## Problem requirements:
Copy each line of the data below exactly, leaving out pictures.
_ _ _ _ _
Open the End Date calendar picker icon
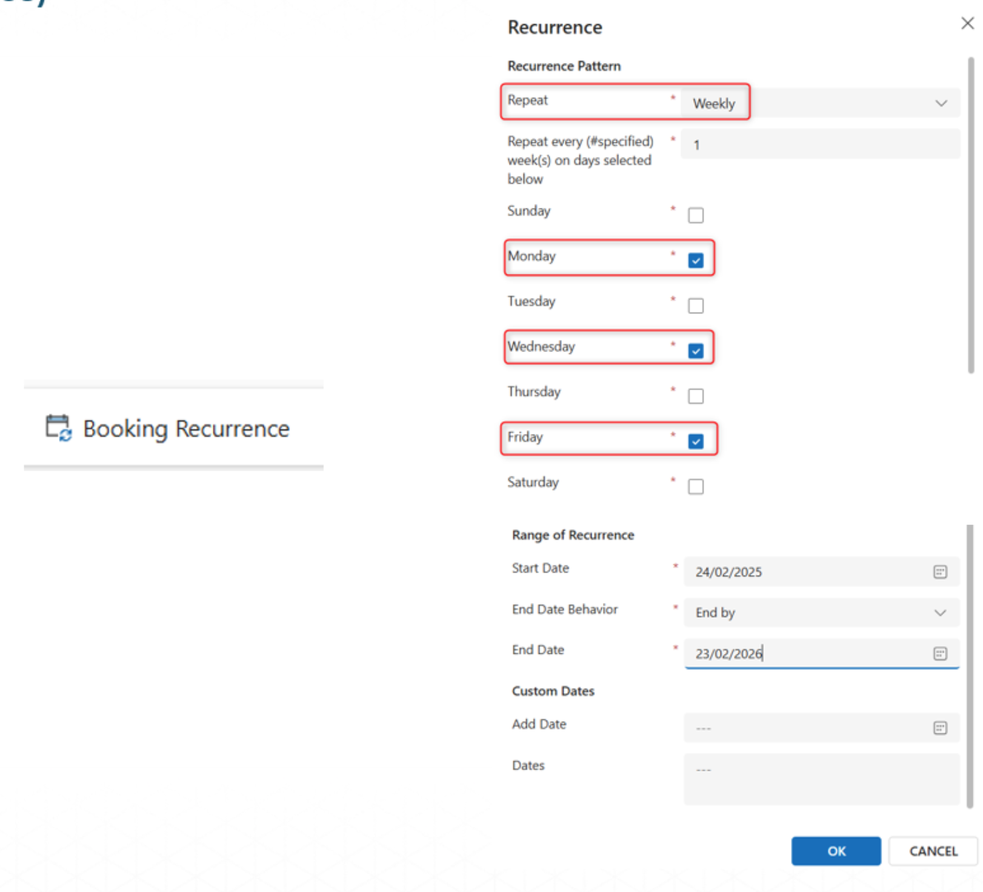The height and width of the screenshot is (892, 983). (939, 653)
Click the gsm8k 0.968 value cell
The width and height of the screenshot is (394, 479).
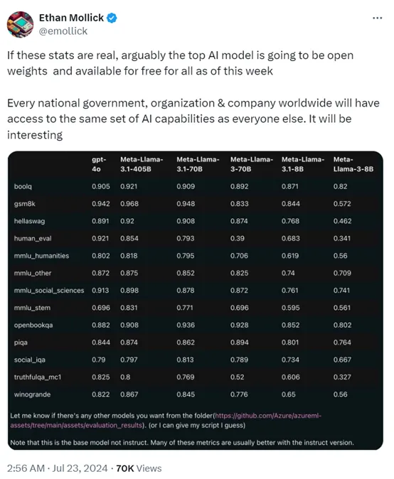click(x=129, y=204)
_ _ _ _ _
## Solution for this task:
Open the End Date calendar picker icon
The height and width of the screenshot is (892, 983). (939, 653)
Click the gsm8k 0.968 value cell
The width and height of the screenshot is (394, 479).
click(x=129, y=204)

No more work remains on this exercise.